→ Task to carry out
Reproduce everything in the entries below, from the line containing "Click the Tiger Community logo icon" down to the line containing "click(1449, 617)", both included, omitting the pictures.

→ Data for this task
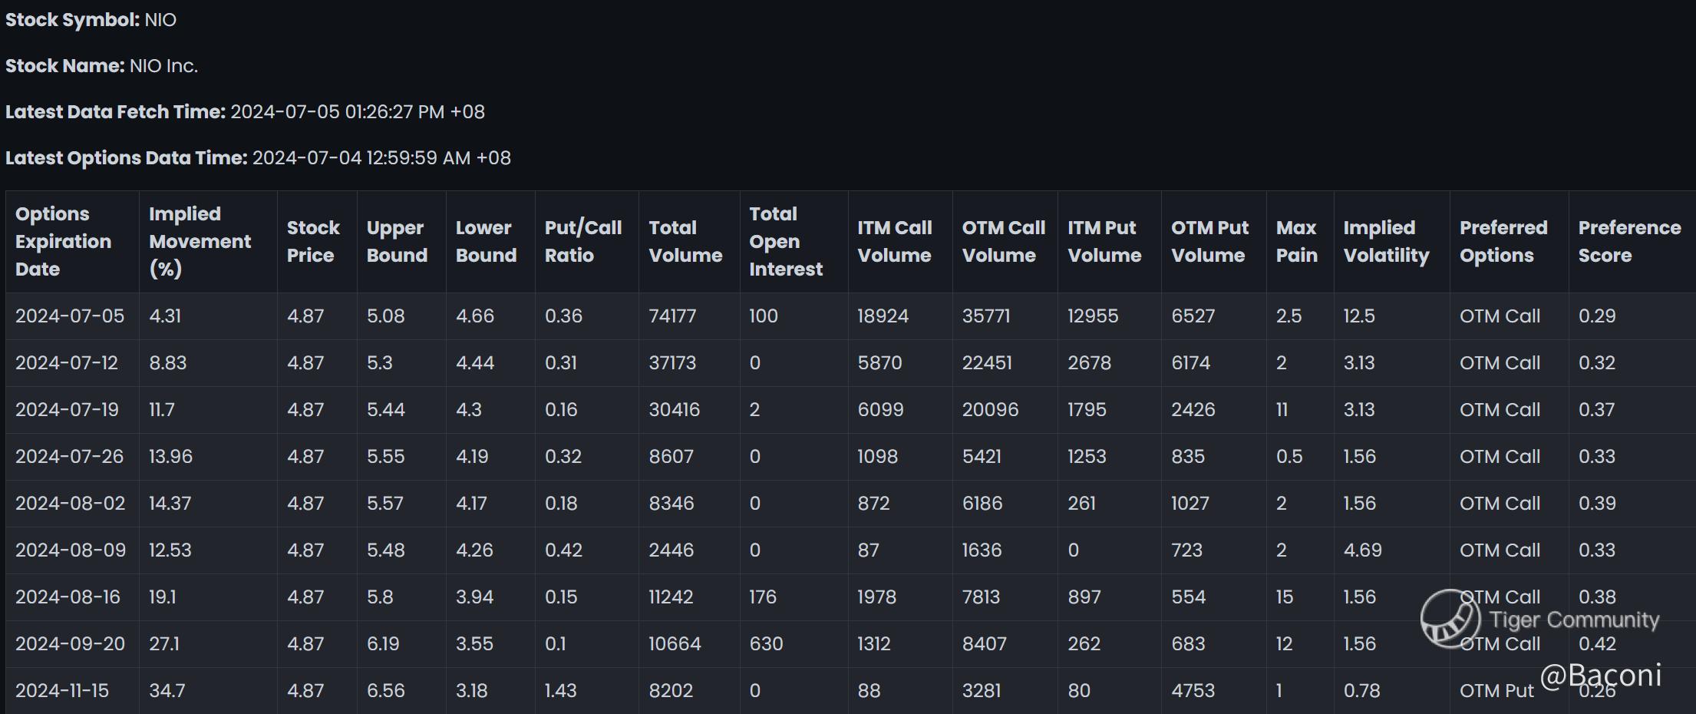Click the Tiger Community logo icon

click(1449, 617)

...

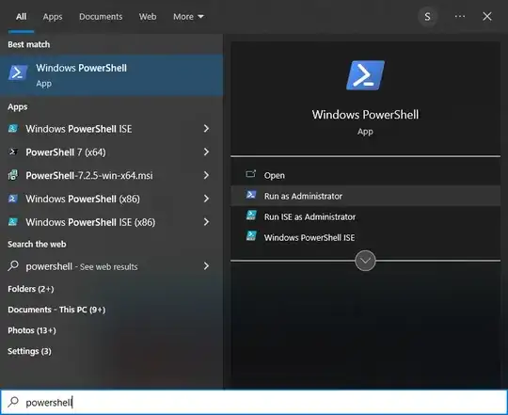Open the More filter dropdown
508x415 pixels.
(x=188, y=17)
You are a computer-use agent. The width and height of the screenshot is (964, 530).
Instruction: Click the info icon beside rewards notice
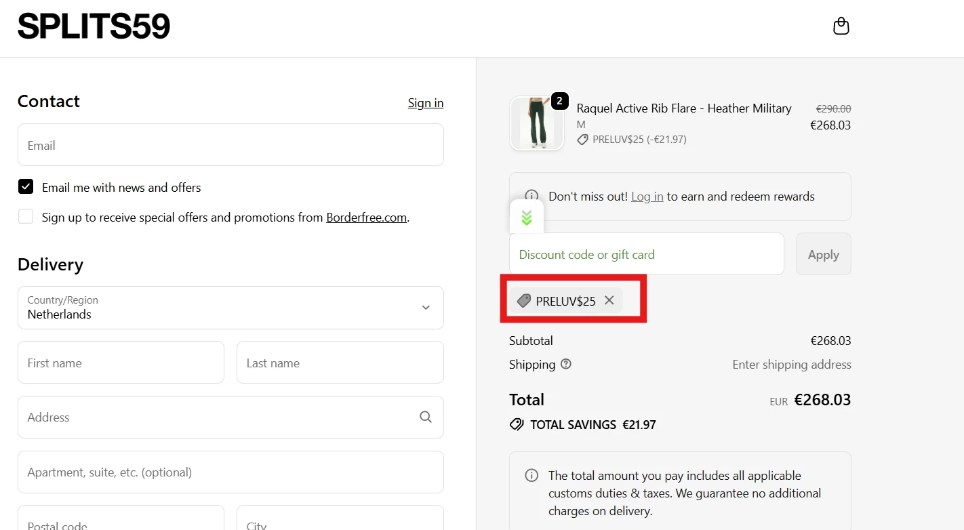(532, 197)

→ Full solution
Click the Tiger Community logo icon

click(1449, 617)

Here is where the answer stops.